Quant à l'histoire, elle est atypique, on y entend le discours de feu Hassan II à la radio ... ce qui est d'une rareté dans un métrage, et quel discours? Celui qui a fait suite à «l'émeute de la baguette» de 1981 à Casablanca «Est-ce que les Marocains sont devenus légers?», entonne la radio, pour reprendre «Je dis aux professeurs qu'ils sont identifiés ... c'est bien eux qui poussent les étudiants à la révolte». Une période noire de l'histoire du Maroc qui fait le leimotiv du film. C'est lors des émeutes en question qu'un policier du nom de Daoud reçut un coup sur la tête, de là il finit le visage paralysé, puis inexpressif.
Le roi est passé …
Le comique ici modère le tragique pour un tout sauf ennuyeux. Car on le voit ici même demander l'adresse d'un fleuriste à son confrère. Ça nous dit du décalé du film. Jamais une sans deux, car parallèlement au discours royal, l'on retrouve le football, ou la coupe du monde de 1986 qui opposa le Maroc au Portugal. Le football Comme deuxième devise. Ainsi, le roi, puis le foot, comme deux sacralités, chacune à sa manière, font la trame du film. Le film relève entre autres ce transvasement permanent du Makhzen dans la personne de tout agent d'autorité, en l'occurrence Daoud, son auxiliaire et jusqu'au Mokkadem du quartier. Il en est à la fois le symbole et le garant.

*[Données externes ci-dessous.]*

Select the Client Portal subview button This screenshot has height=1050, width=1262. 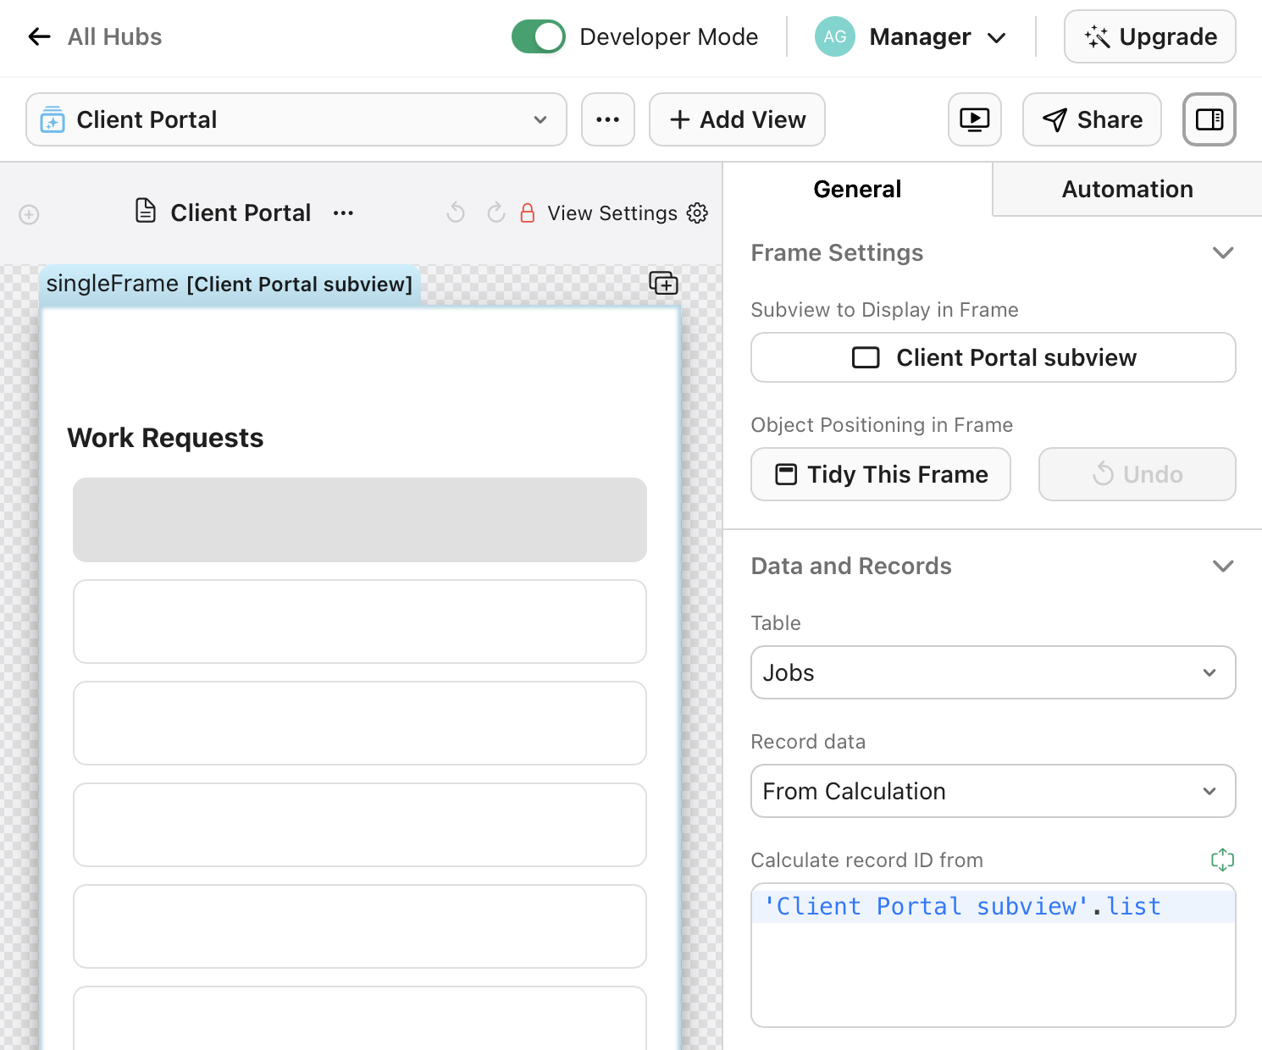pos(993,357)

Un cas psychologique digne d'intérêt, car comment peut-on être à la fois muni d'une grande réserve de servilité, puis d'une autre, faite d'acharnement et de mauvaise autorité? C'est l'image d'un Maroc clivé entre ceux qui gardent une dent contre un Makhzen qui a emprisonné les leurs lors des manifs, puis d'autres, heureux comme tout, et qui font le pied de grue devant le passage du roi.
Un passage qui d'ailleurs prend en otage le film et sur toute la ligne. Aussi le téléspectateur, à fortiori marocain, sait que du moment que le roi n'est pas passé, le film ne touchera pas. Daoud, assigné donc au pont qui donne sur le passage en question, connait avec les siens tout un tas de péripéties. En gros, on l'a compris, c'est toute une vie avant que le roi passe.